Ah duh, that makes complete sense. Great catch. Your suggested changes have already been tested and pushed. https://github.com/vrtadmin/clamav-devel/commit/51be9906ac281b3d17c278a10104a5c17b38ea66
Looks good. Here are the rest of the suggestions: https://github.com/qralston/clamav-devel/commit/f97115343309411ac79f1a67de58ca10159a6409 I didn't realize until I threw some debugging statements in there just how often the process that triggered the access check exits before clamd can stat /proc/<PID>. Fundamentally, this is a limitation of the fanotify(7) API: it really should pass the pid *and* uid of the process that triggered the event, instead of just the pid. But there's no way to work around that, except to enable OnAccessPrevention (which will block the accessing process until clamd can make a decision). Anyway, when the process has already exited before clamd can stat /proc/<PID>, clamd currently performs a scan anyway, even if the user should have been excluded. I think that's probably the most reasonable course of action. But should clamd's behavior here be configurable? I.e., should there be a OnAccessExcludeUIDSkipUnknown option, to control whether clamd skips or scans files where the process that caused the event already exited and can't be tested against OnAccessExcludeUID and OnAccessExcludeRootUID? If the answer is "let's not make it configurable", should the documentation note that neither OnAccessExcludeUID nor OnAccessExcludeRootUID is *guaranteed* to exclude, due to the limitations of the fanotify(7) API?
Hmm, additional configuration is definitely an option at this point. However, we try to be careful about adding additional options...unless we can point to a specific use case/need. I want to hear if these changes have made an impact on your environment at all, and whether you think blocking additional scans will give marked improvement on system performance. If that ends up being the case, then we can definitely add that in (alongside the polling features). I will have to push it to 0.99.4 unless you can provide a patch in the next month or so.

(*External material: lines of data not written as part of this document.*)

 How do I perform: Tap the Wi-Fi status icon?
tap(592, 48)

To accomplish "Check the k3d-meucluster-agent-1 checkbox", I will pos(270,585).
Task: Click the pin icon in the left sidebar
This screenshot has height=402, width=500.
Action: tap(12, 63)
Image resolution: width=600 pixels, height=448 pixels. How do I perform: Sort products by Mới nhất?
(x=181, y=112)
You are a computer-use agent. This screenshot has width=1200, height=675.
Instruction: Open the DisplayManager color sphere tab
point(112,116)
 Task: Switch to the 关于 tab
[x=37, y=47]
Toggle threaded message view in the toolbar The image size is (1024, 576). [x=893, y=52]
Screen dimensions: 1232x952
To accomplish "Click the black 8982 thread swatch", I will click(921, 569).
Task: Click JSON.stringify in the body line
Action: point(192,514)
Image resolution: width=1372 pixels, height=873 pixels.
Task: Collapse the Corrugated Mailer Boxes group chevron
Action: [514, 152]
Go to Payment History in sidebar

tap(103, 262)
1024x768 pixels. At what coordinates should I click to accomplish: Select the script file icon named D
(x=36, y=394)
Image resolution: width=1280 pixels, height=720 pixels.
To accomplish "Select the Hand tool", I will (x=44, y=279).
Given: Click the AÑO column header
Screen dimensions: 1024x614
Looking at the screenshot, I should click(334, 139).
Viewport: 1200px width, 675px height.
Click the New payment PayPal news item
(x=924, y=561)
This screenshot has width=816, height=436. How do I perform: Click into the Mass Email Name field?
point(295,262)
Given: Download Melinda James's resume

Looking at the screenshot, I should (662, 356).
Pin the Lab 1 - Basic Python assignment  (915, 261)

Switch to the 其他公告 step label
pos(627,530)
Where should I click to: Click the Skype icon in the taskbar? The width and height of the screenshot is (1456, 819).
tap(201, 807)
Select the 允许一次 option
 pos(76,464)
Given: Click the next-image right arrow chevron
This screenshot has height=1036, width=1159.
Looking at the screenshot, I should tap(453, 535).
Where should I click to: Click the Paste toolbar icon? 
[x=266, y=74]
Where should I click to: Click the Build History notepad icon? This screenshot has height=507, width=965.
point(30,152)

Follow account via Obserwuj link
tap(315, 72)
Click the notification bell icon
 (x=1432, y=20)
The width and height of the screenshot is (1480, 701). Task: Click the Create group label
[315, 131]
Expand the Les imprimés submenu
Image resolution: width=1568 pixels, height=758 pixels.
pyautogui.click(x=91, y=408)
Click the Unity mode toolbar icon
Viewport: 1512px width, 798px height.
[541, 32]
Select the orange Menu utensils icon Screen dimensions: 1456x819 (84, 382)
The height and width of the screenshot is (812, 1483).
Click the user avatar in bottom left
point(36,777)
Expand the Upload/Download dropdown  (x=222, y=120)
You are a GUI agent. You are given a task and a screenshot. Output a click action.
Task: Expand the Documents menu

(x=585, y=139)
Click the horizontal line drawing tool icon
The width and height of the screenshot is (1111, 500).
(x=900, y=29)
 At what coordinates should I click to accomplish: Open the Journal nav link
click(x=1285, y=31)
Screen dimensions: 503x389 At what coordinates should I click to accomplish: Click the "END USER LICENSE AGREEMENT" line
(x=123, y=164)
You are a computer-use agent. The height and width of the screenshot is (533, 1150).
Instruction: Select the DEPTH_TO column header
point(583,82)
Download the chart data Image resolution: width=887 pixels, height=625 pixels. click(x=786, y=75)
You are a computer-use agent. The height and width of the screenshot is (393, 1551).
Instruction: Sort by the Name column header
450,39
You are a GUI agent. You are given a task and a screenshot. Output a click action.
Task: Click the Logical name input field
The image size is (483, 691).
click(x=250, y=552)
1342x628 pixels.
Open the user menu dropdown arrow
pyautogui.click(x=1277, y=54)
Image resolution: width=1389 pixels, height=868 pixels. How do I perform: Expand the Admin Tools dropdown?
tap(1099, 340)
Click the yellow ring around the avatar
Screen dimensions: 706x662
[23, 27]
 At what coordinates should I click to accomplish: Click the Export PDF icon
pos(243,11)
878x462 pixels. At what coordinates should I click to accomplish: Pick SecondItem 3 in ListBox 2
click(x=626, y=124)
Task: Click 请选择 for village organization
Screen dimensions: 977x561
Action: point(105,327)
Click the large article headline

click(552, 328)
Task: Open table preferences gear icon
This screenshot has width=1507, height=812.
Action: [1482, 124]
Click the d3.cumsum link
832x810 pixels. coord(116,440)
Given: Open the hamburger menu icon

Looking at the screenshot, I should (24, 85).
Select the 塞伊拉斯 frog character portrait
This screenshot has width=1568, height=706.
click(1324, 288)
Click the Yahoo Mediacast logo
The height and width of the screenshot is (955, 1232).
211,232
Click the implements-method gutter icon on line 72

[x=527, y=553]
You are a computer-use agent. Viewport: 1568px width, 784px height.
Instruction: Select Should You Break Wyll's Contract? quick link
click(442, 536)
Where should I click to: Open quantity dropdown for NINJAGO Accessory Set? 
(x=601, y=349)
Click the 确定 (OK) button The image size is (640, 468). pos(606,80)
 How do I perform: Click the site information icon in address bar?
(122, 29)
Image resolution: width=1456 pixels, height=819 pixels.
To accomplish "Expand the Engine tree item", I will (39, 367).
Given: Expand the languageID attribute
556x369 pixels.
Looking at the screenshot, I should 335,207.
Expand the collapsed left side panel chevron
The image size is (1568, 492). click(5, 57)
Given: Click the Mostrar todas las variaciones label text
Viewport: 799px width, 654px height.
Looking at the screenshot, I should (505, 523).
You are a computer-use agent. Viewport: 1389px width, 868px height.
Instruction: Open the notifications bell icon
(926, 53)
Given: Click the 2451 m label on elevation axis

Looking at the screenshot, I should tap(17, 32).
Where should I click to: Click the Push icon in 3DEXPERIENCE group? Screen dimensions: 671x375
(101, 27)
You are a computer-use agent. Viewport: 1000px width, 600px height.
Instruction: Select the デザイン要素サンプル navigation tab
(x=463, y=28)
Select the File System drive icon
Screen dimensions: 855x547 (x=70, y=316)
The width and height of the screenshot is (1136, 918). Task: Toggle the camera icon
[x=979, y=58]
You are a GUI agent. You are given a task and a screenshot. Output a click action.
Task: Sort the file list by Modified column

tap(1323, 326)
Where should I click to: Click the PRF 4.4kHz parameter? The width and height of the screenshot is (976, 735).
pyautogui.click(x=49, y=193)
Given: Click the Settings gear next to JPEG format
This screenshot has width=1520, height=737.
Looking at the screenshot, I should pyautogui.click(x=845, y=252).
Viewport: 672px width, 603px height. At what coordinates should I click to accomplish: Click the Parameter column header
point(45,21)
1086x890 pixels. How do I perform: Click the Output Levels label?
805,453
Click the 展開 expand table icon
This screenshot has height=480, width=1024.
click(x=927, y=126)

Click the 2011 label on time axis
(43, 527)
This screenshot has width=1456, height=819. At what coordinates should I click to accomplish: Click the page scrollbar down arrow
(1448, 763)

From my testing, when OnAccessExcludeRootUID is in effect, a clamscan process can walk into a filesystem that clamd is watching, and clamd hardly reacts at all. (You have to strace it to see that it's calling stat() on a bunch of /proc/<PID> files; it doesn't peg CPU/memory usage at all.) So from our perspective, OnAccessExcludeRootUID works, and works well. We don't care if OnAccessExcludeUID and OnAccessExcludeRootUID aren't 100% guaranteed to skip scans, because that won't affect our primary use case: kicking off "clamscan --recursive" scans from cron as root. Since in that case there is a single clamscan process that persists for the life of the scan, we know that OnAccessExcludeRootUID will be effective. So, my inclination is to leave clamd's behavior the way it is, and update the documentation to note that OnAccessExcludeUID and OnAccessExcludeRootUID aren't 100% effective due to limitations of Linux. Suggested changes here: https://github.com/qralston/clamav-devel/commit/559dd8946eae785f045f4159c64d3d7098932054 If someone later comes along and makes a case for an OnAccessExcludeUIDSkipUnknown option, then they can make the case for it at that time. But for now, there's little sense in implementing a feature that no one is asking for. Making clamdscan respect CrossFilesystems (bug 11462) would be nice, but the reality is that with OnAccessExcludeRootUID, we can use clamscan to avoid bug 11462. IMHO, a polling feature to detect removable media mounts and mark them with FAN_MARK_MOUNT (bug 11983) would be a better place to spend time than fixing CrossFilesystems. But at any rate, from our perspective, the addition of OnAccessExcludeRootUID, combined with the cleanups above, resolve this bug.
After adding your documentation and logging updates, and given the above, I'm marking this as resolved. Thanks again for all your help/feedback here.